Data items
--*--

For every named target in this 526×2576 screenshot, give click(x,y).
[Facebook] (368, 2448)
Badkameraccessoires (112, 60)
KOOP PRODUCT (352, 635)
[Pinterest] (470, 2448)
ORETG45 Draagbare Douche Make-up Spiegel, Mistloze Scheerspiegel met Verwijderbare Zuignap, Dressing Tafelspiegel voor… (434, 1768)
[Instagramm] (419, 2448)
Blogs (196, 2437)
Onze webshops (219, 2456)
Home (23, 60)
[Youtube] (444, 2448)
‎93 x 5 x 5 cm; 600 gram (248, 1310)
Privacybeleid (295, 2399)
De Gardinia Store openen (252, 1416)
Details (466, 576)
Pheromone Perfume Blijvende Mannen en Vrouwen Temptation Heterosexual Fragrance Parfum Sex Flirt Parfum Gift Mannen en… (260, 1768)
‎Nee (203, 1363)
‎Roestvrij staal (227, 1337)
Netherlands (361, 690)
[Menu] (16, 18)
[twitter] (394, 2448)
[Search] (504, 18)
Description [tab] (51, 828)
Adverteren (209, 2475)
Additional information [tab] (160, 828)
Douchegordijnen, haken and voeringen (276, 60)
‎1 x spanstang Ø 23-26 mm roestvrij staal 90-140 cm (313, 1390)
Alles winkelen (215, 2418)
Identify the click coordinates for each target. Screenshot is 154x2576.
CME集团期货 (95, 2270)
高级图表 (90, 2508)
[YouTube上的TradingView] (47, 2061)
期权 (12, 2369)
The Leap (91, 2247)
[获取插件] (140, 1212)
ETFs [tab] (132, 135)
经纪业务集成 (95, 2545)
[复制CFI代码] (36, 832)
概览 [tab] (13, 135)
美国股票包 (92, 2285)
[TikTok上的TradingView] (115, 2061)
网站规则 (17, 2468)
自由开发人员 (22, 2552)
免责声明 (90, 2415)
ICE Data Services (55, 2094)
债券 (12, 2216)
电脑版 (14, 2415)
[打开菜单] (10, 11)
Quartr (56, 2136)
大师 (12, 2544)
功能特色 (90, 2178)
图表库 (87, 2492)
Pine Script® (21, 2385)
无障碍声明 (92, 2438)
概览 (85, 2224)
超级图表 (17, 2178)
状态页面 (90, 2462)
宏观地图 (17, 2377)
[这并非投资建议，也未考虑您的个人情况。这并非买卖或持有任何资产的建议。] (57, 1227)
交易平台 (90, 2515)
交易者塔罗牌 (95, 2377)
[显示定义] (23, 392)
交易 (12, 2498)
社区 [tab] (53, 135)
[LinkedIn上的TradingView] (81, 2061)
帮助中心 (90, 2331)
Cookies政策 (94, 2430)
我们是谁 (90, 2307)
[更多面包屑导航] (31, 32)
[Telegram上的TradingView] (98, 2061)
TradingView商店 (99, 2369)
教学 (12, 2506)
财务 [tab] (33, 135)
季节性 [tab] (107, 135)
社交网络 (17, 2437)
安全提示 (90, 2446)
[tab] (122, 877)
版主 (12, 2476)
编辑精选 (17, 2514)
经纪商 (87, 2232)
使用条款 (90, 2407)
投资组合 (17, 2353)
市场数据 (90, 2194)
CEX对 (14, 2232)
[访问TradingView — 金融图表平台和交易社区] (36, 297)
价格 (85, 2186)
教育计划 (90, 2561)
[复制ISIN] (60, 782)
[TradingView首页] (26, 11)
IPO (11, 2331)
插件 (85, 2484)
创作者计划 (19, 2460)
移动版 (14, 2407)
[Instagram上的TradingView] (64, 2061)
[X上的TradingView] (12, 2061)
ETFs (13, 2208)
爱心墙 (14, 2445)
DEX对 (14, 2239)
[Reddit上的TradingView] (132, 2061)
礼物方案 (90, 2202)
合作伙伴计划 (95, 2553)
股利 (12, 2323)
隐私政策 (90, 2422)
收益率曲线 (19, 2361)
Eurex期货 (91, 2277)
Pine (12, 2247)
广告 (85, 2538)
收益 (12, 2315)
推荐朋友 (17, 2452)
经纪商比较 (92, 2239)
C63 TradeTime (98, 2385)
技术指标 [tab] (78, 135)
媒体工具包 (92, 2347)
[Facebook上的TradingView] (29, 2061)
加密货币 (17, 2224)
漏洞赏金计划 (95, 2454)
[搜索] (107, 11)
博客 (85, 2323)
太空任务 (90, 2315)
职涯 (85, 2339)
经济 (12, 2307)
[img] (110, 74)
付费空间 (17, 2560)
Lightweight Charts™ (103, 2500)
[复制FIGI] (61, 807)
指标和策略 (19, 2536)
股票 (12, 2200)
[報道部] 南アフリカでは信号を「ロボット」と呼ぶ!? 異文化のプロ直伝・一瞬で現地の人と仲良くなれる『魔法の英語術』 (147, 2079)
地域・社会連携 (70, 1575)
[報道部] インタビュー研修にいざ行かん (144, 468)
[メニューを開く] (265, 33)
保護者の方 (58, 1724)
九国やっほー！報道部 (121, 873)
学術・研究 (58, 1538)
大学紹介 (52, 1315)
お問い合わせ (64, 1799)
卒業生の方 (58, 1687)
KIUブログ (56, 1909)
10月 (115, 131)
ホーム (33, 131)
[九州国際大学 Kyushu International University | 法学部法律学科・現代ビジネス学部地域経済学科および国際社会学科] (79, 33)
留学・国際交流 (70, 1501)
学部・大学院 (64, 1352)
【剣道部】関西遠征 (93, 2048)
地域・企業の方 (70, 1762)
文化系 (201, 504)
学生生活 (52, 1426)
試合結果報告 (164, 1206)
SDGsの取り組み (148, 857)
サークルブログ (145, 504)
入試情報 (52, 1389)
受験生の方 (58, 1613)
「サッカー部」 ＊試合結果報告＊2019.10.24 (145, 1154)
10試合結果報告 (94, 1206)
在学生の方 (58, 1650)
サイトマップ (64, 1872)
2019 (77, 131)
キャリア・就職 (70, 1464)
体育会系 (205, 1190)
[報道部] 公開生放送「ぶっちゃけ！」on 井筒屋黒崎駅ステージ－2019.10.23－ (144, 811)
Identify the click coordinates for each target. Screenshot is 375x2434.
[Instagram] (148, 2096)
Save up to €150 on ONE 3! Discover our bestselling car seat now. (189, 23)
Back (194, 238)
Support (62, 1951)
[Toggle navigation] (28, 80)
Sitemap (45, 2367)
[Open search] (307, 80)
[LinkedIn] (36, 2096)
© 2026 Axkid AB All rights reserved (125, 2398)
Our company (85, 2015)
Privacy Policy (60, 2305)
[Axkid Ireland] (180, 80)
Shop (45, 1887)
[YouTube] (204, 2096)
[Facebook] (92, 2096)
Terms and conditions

--*--

◆ Task directions ◆
Give back the opening line of the records above and every line after it, up to and including the one with "移动版 (14, 2407)", unchanged.

◆ Answer area ◆
For every named target in this 526×2576 screenshot, give click(x,y).
[Facebook] (368, 2448)
Badkameraccessoires (112, 60)
KOOP PRODUCT (352, 635)
[Pinterest] (470, 2448)
ORETG45 Draagbare Douche Make-up Spiegel, Mistloze Scheerspiegel met Verwijderbare Zuignap, Dressing Tafelspiegel voor… (434, 1768)
[Instagramm] (419, 2448)
Blogs (196, 2437)
Onze webshops (219, 2456)
Home (23, 60)
[Youtube] (444, 2448)
‎93 x 5 x 5 cm; 600 gram (248, 1310)
Privacybeleid (295, 2399)
De Gardinia Store openen (252, 1416)
Details (466, 576)
Pheromone Perfume Blijvende Mannen en Vrouwen Temptation Heterosexual Fragrance Parfum Sex Flirt Parfum Gift Mannen en… (260, 1768)
‎Nee (203, 1363)
‎Roestvrij staal (227, 1337)
Netherlands (361, 690)
[Menu] (16, 18)
[twitter] (394, 2448)
[Search] (504, 18)
Description [tab] (51, 828)
Adverteren (209, 2475)
Additional information [tab] (160, 828)
Douchegordijnen, haken and voeringen (276, 60)
‎1 x spanstang Ø 23-26 mm roestvrij staal 90-140 cm (313, 1390)
Alles winkelen (215, 2418)
Identify the click coordinates for each target. Screenshot is 154x2576.
CME集团期货 (95, 2270)
高级图表 (90, 2508)
[YouTube上的TradingView] (47, 2061)
期权 (12, 2369)
The Leap (91, 2247)
[获取插件] (140, 1212)
ETFs [tab] (132, 135)
经纪业务集成 (95, 2545)
[复制CFI代码] (36, 832)
概览 [tab] (13, 135)
美国股票包 (92, 2285)
[TikTok上的TradingView] (115, 2061)
网站规则 (17, 2468)
自由开发人员 (22, 2552)
免责声明 (90, 2415)
ICE Data Services (55, 2094)
债券 (12, 2216)
电脑版 (14, 2415)
[打开菜单] (10, 11)
Quartr (56, 2136)
大师 (12, 2544)
功能特色 (90, 2178)
图表库 (87, 2492)
Pine Script® (21, 2385)
无障碍声明 (92, 2438)
概览 (85, 2224)
超级图表 (17, 2178)
状态页面 (90, 2462)
宏观地图 (17, 2377)
[这并非投资建议，也未考虑您的个人情况。这并非买卖或持有任何资产的建议。] (57, 1227)
交易平台 (90, 2515)
交易者塔罗牌 (95, 2377)
[显示定义] (23, 392)
交易 (12, 2498)
社区 [tab] (53, 135)
[LinkedIn上的TradingView] (81, 2061)
帮助中心 (90, 2331)
Cookies政策 (94, 2430)
我们是谁 (90, 2307)
[更多面包屑导航] (31, 32)
[Telegram上的TradingView] (98, 2061)
TradingView商店 (99, 2369)
教学 (12, 2506)
财务 [tab] (33, 135)
季节性 [tab] (107, 135)
社交网络 (17, 2437)
安全提示 (90, 2446)
[tab] (122, 877)
版主 (12, 2476)
编辑精选 (17, 2514)
经纪商 (87, 2232)
使用条款 (90, 2407)
投资组合 (17, 2353)
市场数据 (90, 2194)
CEX对 (14, 2232)
[访问TradingView — 金融图表平台和交易社区] (36, 297)
价格 (85, 2186)
教育计划 (90, 2561)
[复制ISIN] (60, 782)
[TradingView首页] (26, 11)
IPO (11, 2331)
插件 (85, 2484)
创作者计划 (19, 2460)
移动版 (14, 2407)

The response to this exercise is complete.